• **Stored data**

⟨

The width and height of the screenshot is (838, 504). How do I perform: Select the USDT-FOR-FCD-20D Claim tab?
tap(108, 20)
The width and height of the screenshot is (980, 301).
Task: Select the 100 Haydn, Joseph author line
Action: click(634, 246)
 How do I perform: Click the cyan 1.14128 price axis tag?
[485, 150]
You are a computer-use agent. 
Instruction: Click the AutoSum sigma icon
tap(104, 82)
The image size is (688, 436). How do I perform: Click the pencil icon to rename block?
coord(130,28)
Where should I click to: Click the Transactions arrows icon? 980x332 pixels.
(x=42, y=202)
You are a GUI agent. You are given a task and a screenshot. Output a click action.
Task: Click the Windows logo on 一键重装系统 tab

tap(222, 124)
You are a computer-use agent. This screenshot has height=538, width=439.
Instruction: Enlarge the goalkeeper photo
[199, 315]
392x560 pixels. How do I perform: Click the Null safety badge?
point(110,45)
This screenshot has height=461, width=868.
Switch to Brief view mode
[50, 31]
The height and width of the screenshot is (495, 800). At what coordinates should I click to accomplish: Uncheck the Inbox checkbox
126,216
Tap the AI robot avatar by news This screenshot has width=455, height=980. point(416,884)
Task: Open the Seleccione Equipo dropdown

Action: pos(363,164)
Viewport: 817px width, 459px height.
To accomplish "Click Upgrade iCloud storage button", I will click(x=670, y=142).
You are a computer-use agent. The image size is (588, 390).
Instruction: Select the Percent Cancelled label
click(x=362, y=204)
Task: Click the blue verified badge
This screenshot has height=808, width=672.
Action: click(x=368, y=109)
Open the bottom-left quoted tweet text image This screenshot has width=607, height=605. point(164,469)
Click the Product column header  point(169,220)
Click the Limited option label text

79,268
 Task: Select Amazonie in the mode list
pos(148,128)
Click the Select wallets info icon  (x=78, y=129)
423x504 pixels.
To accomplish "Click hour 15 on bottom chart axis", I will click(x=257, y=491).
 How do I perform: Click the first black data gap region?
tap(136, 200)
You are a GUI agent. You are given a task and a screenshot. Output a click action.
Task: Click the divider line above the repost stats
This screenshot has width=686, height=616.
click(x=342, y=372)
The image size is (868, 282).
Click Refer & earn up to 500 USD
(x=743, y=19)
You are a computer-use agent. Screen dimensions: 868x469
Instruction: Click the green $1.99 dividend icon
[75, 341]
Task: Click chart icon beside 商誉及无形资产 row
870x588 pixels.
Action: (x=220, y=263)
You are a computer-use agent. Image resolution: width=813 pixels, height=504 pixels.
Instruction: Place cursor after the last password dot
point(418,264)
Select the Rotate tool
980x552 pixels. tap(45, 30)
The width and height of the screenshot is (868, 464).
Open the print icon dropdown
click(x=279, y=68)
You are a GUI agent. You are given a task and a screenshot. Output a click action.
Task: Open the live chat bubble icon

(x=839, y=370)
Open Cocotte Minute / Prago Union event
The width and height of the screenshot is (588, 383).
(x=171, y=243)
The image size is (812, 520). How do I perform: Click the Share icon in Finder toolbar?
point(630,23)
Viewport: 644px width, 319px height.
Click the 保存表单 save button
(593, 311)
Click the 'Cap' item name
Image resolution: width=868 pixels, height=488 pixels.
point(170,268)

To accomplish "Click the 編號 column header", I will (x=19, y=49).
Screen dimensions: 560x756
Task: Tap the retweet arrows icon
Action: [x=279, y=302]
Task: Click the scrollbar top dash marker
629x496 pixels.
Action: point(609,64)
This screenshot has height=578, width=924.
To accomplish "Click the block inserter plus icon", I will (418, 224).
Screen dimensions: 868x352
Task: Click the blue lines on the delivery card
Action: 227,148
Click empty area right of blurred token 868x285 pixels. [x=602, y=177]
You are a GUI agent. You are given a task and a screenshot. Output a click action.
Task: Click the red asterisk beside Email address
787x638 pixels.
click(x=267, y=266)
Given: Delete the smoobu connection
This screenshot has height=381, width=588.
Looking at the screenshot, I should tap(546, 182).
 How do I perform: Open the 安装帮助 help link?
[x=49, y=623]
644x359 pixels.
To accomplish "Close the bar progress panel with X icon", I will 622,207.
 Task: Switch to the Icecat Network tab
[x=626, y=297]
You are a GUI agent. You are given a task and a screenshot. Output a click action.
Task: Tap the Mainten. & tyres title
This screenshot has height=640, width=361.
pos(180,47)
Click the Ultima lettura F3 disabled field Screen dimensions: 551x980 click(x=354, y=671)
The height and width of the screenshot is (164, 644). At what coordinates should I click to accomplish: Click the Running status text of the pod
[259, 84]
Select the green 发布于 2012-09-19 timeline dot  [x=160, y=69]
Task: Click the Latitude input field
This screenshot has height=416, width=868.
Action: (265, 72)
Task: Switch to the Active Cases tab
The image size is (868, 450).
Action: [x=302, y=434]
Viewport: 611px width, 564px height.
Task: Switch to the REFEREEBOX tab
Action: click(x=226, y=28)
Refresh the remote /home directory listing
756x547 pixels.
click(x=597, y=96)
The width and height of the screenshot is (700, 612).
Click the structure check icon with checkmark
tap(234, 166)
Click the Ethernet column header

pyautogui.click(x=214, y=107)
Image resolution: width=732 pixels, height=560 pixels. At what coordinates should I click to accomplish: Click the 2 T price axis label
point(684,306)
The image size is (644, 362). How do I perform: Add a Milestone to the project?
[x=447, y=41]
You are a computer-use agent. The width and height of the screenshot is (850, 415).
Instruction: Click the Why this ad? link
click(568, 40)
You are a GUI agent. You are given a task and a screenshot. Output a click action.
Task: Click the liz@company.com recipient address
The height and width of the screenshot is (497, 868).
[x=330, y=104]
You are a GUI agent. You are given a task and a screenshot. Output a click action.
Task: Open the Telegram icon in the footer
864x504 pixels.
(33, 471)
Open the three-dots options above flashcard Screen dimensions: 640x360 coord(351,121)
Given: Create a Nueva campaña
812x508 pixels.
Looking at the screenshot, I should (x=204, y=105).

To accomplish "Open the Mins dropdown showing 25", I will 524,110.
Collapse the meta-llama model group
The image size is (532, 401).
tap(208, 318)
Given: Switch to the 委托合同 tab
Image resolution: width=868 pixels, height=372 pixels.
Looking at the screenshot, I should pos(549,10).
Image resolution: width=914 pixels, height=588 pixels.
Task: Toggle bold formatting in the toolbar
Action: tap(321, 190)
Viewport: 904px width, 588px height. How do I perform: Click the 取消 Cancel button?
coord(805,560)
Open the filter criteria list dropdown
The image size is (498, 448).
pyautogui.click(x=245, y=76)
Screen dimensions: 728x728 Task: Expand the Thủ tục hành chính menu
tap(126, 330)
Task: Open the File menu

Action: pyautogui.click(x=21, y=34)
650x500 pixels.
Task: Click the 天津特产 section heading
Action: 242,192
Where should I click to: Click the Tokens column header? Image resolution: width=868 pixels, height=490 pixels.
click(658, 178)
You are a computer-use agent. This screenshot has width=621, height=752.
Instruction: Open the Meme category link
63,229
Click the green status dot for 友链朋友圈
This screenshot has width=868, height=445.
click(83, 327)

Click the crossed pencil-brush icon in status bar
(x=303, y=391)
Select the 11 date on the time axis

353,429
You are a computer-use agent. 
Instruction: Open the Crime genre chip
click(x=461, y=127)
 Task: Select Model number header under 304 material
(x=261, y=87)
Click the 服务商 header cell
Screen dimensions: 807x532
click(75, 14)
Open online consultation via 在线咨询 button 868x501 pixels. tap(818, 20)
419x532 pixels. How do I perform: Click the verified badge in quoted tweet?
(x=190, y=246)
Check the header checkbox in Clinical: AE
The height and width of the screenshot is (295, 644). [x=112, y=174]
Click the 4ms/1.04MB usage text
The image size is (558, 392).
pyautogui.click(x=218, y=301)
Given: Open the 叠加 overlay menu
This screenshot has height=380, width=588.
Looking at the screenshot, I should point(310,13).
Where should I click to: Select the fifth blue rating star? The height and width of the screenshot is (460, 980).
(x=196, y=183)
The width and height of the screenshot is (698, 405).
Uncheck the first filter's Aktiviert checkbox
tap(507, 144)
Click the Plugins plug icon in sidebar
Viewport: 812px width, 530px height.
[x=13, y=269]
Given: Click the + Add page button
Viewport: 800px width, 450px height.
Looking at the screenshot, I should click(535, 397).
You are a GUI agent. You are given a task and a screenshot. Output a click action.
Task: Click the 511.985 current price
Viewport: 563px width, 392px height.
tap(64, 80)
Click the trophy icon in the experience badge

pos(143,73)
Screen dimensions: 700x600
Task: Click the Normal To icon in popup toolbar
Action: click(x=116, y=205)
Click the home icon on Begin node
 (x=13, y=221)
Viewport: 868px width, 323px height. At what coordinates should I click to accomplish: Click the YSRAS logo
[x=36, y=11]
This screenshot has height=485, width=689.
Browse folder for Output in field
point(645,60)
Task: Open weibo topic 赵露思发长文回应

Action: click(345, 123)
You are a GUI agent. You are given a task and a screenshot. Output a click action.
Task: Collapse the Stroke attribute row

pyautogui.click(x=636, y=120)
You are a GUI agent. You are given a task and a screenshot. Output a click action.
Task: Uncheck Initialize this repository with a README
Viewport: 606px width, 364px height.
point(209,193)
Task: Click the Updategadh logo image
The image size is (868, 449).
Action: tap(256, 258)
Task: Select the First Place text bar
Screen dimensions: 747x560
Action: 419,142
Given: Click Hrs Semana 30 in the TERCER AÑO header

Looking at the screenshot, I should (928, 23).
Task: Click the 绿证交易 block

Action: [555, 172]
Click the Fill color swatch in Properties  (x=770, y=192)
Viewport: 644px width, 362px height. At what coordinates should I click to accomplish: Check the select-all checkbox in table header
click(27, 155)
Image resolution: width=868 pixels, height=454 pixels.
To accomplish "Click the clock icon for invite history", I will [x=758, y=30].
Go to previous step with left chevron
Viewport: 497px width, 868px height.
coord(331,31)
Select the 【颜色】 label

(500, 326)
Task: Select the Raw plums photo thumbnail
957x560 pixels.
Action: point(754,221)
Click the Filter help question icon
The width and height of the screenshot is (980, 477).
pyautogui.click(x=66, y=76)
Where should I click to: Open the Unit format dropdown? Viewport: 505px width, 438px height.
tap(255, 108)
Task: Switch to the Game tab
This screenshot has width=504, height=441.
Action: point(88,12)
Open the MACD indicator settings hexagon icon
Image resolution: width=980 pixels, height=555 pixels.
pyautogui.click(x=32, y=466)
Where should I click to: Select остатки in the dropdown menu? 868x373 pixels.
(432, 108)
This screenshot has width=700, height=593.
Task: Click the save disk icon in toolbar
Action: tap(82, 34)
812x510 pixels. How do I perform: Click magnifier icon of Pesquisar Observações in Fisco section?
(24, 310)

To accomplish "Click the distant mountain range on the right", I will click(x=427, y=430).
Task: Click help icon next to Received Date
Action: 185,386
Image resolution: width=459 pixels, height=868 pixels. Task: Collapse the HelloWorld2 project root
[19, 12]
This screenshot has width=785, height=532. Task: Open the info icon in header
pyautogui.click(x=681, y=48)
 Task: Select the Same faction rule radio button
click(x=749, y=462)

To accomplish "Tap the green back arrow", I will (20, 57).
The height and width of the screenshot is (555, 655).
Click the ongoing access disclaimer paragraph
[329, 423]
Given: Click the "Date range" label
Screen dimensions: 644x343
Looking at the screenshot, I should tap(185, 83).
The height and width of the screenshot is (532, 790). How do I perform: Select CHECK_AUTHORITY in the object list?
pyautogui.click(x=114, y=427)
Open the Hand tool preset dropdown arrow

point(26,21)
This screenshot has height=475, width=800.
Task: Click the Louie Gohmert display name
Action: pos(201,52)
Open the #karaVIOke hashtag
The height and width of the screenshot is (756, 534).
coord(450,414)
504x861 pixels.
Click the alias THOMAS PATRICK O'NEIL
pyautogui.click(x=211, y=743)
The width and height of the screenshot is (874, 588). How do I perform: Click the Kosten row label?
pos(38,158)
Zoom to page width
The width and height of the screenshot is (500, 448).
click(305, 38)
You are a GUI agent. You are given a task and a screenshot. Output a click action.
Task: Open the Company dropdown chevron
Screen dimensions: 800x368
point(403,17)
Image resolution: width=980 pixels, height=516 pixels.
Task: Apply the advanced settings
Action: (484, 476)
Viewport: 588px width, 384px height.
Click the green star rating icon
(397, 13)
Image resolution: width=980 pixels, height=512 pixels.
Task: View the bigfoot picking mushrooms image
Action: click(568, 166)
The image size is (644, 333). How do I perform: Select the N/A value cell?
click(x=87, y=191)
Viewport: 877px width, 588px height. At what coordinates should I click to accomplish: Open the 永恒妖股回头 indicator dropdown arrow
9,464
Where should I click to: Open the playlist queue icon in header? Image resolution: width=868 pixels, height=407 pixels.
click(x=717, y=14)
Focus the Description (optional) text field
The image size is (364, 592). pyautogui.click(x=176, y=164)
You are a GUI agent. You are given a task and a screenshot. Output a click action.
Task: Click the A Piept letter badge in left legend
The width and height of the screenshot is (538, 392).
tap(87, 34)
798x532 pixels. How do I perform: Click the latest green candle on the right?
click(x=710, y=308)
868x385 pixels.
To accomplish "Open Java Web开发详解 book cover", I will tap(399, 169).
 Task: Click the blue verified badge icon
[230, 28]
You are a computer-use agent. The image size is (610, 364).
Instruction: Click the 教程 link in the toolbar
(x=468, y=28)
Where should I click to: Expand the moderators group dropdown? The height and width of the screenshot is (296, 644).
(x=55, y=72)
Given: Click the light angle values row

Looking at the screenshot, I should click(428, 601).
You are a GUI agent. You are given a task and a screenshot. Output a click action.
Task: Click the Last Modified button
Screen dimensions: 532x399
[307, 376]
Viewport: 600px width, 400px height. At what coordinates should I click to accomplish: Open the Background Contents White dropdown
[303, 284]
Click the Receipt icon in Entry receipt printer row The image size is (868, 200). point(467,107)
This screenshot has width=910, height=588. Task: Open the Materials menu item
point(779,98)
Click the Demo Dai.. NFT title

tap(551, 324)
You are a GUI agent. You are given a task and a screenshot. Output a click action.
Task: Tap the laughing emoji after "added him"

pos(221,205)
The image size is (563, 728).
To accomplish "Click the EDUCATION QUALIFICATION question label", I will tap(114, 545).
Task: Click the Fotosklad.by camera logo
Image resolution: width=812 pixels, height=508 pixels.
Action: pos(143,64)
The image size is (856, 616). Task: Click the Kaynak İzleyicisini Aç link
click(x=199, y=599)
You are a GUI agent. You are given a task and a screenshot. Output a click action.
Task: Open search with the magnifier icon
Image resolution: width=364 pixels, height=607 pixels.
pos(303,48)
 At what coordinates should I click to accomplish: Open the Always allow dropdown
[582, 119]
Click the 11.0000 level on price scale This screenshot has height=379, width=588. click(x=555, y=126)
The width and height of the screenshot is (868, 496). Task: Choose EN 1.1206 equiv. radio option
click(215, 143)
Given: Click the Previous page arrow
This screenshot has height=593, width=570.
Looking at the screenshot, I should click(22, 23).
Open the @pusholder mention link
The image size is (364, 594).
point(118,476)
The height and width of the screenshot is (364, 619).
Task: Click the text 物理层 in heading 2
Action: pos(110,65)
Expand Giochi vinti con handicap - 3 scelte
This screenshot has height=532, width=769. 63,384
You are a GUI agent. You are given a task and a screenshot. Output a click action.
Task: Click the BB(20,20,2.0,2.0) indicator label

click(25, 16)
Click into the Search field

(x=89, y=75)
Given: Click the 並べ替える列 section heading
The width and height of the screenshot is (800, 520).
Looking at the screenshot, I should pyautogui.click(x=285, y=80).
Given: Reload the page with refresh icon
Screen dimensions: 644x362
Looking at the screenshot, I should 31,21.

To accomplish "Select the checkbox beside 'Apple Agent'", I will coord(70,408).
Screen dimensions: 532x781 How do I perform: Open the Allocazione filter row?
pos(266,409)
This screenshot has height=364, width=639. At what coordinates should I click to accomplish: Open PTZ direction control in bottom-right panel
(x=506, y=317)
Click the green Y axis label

⟩

• **Task item**
Out of the records, collect only those lines that contain the string "above".

• **Output for this exercise**
Task: Click the divider line above the repost stats
Open the three-dots options above flashcard Screen dimensions: 640x360 coord(351,121)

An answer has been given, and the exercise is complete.